Charles Ellicott Commentary


Charles Ellicott Commentary
"if the anointed priest shall sin so as to bring guilt on the people, then let him offer for his sin, which he hath sinned, a young bullock without blemish unto Jehovah for a sin-offering." — Leviticus 4:3 (ASV)
The priest that is anointed. — To illustrate this law, the conduct of the high priest is cited as the first instance, to show when and how this exalted official is to offer the sin offering in question. In this way, the Levitical law indicates that even the chief of the priesthood was only a frail being like the rest of the people, and was exposed to the same infirmities as the laity, thus preventing the assumption of spiritual superiority. Therefore, the Apostle remarks, the law made those high priests who had infirmity, and who needed daily to offer up sacrifices, first for their own sins, and then for the people’s; but our high priest, Christ Jesus, was holy, harmless, undefiled, and separate from sinners, and made higher than the heavens (Hebrews 7:27–28).

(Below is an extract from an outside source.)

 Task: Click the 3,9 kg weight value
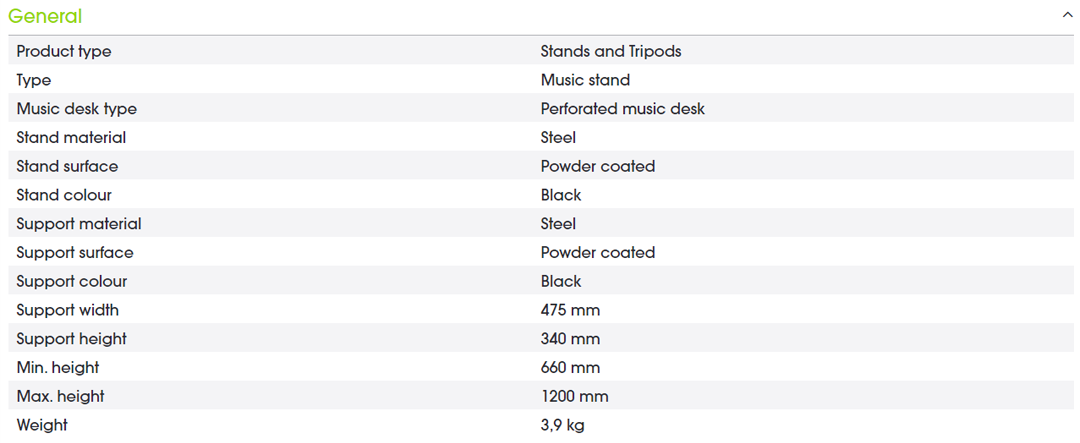(562, 425)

The phrase “the priest that is anointed” for “the high priest” is restricted to this book, where it occurs four times (Leviticus 4:3; Leviticus 4:5; Leviticus 4:16; Leviticus 6:15 in the Hebrew text, verse 22 in English translations). “The great priest,” or high priest, is the designation used in the other parts of the Pentateuch (Leviticus 21:10; Numbers 35:25; Numbers 35:28), and in Joshua (Joshua 20:6); while in the later books of the Old Testament this official is called chief priest (2 Kings 25:18; 2 Chronicles 19:11; 2 Chronicles 24:11; 2 Chronicles 26:20; 2 Chronicles 31:10; Ezra 7:5).
He is called “the anointed priest,” because, like Aaron, he alone was anointed when he succeeded to the high office, while the ordinary priests were simply consecrated. Their anointing descended with them throughout all future generations by virtue of being the descendants of Aaron. (See Leviticus 8:12.)
According to the sin of the people. — This means that, having committed in ignorance the same sin as the common people, he is as liable to it as they are. From the phrase “against any commandments of the Lord” in the preceding verse, as well as from Leviticus 10:6; Leviticus 21:10–15, it is clear that the sin of ignorance referred to here does not refer to the unintentional neglect of his official duty, which falls to the high priest as the spiritual head of the people, but to any offense whatsoever committed in ignorance.
According to the marginal reading, to make the people guilty, or more literally, to the guilt of the people, which is equally valid, the meaning of the passage is that by committing a sin, he causes the people to transgress, because they follow his example; or that, due to the intimate connection that existed between the representative of the nation and the people, the sin of the one was the sin of the other. (1 Chronicles 21:3.)
A young bullock. — Literally, a steer, the son of a bull. The sacrificial rules that existed at the time of Christ minutely defined the respective ages of the bullock: the steer, the son of a bull, and the calf. The bullock or ox which was brought as a sacrifice had to be three years old: “the steer the son of a bull,” rendered in this passage, and in the Authorized Version generally, by “a young bullock” (Exodus 29:1; Leviticus 4:14; Leviticus 16:3; Leviticus 23:8, and elsewhere), had to be two years old; while the calf had to be in its first year.